Seharian aku hanya bisa berbaring di atas kasur. Tepat di depan televisi. Mama memaksa untuk membawaku ke Rumah Sakit. Tapi aku menolak. Aku benci Rumah Sakit. Karena mereka akan mengambil darahku setiap malam sebelum aku tidur dan subuh setelah aku bangun, dengan alasan untuk tes di laboratorium. Mungkin memang benar. Tapi buatku, hal itu sangat menakutkan. Membayangkan setiap hari darahku akan diambil. NOOOOO!!!!

Sabtu, 14 Mei 2011

Sesak napas yang lama kuderita, dan lama juga kusepelekan akhirnya membawaku masuk Instalasi Gawat Darurat RSAI Bandung.

“Ni, makan buburnya, terus minum obatnya!” perintah mama. Kulaksanakan dengan cepat.

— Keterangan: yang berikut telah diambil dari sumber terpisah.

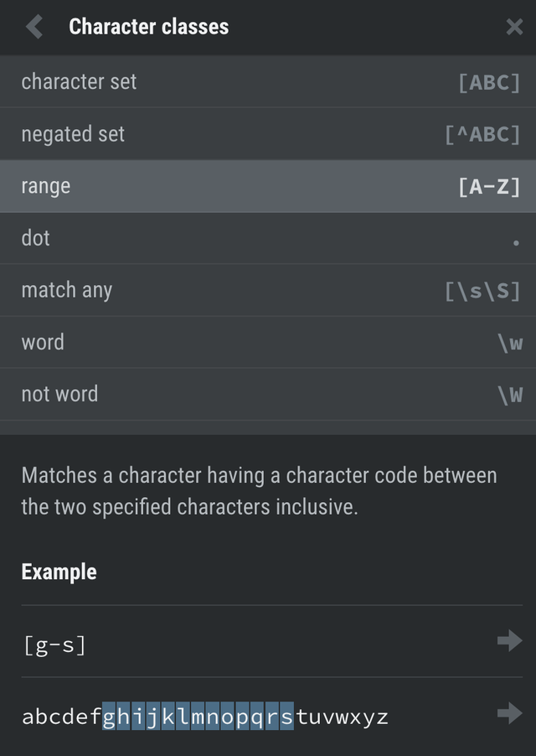
Task: Click the uppercase \W token
Action: [x=509, y=395]
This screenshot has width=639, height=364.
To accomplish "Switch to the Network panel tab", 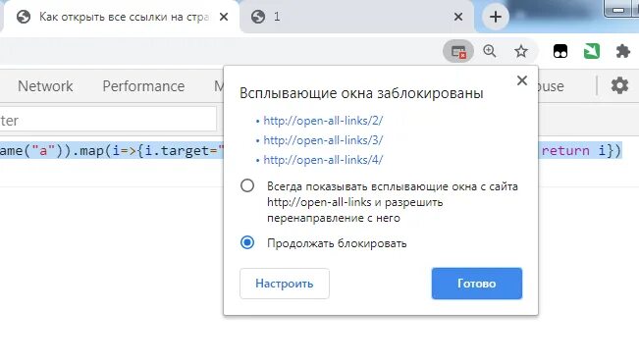I will [x=45, y=86].
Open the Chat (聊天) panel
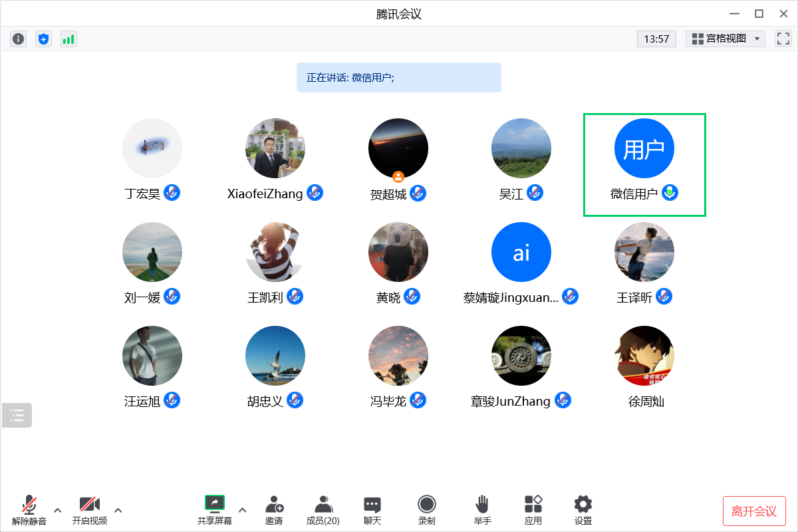The image size is (798, 532). coord(372,510)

Kuambil satu centong, dua centong bubur. Kumakan perlahan karena tidak ada tenaga lagi yang kumiliki. Setelah menegak beberapa obat, aku langsung berjalan loyo menuju kamar di lantai atas. Kujatuhkan tubuh seketika. Rasa lemas merajah begitu saja. Seakan malaikat maut hendak menarik ruhku keluar dari raga.

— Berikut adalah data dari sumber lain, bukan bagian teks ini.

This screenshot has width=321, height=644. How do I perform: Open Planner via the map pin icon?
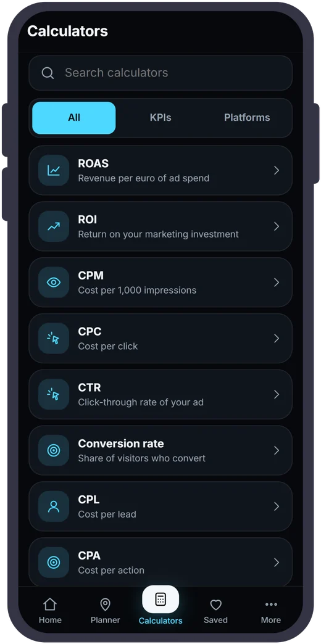point(105,611)
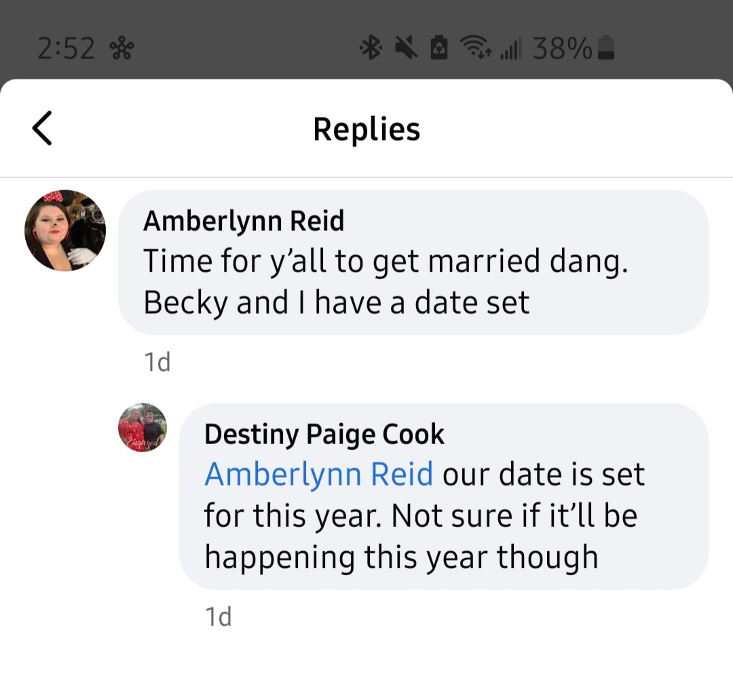The image size is (733, 700).
Task: Select Amberlynn's 'get married dang' comment bubble
Action: (x=413, y=262)
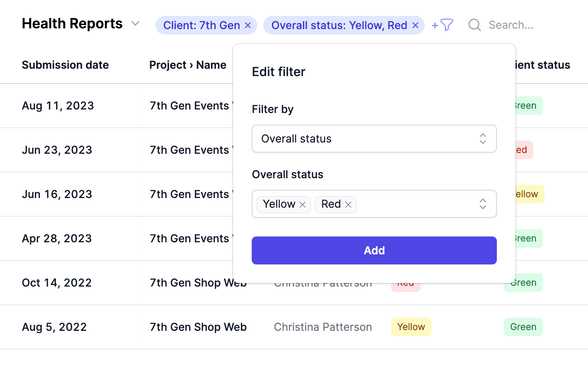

Sesak yang kian mencekik leher dan mengikat dada, membuatku kian lemah. Kuambil handphone, dan kuketik sms ke mama ‘mam... semakin sesak...’ kudengar bapak berteriak di bawah sambil berlari ke kamarku. Lalu bapak menggendongku. “Ma! Ni kita bawa ke RS aja!” teriak bapak. Mama segera berganti pakaian. Aku pun demikian.

Lemahnya tubuh membuatku dibawa dengan kursi roda untuk sampai ranjang di IGD RSAI. Kulihat mama dan bapak menangis. Membisikan kalimat, “Bertahan, Sayang...”

Dzikir selalu terurai dari bibir. Dengan penuh keyakinan kupanjatkan permohonan pada-Nya. Lalu kukatakan pada mama dan bapak, “Ma... Pak... maaf ya ni bikin panik melulu. Ni nyusahin mama bapak aja. Ni nggak bisa kasih apa-apa. Tapi mudah-mudahan ni bisa bales dengan kesalehan yang sedang ni upayain.”

Mama menyeka air matanya dan bilang, “Udah... ni tenang aja ya. Ni bakal sembuh kok."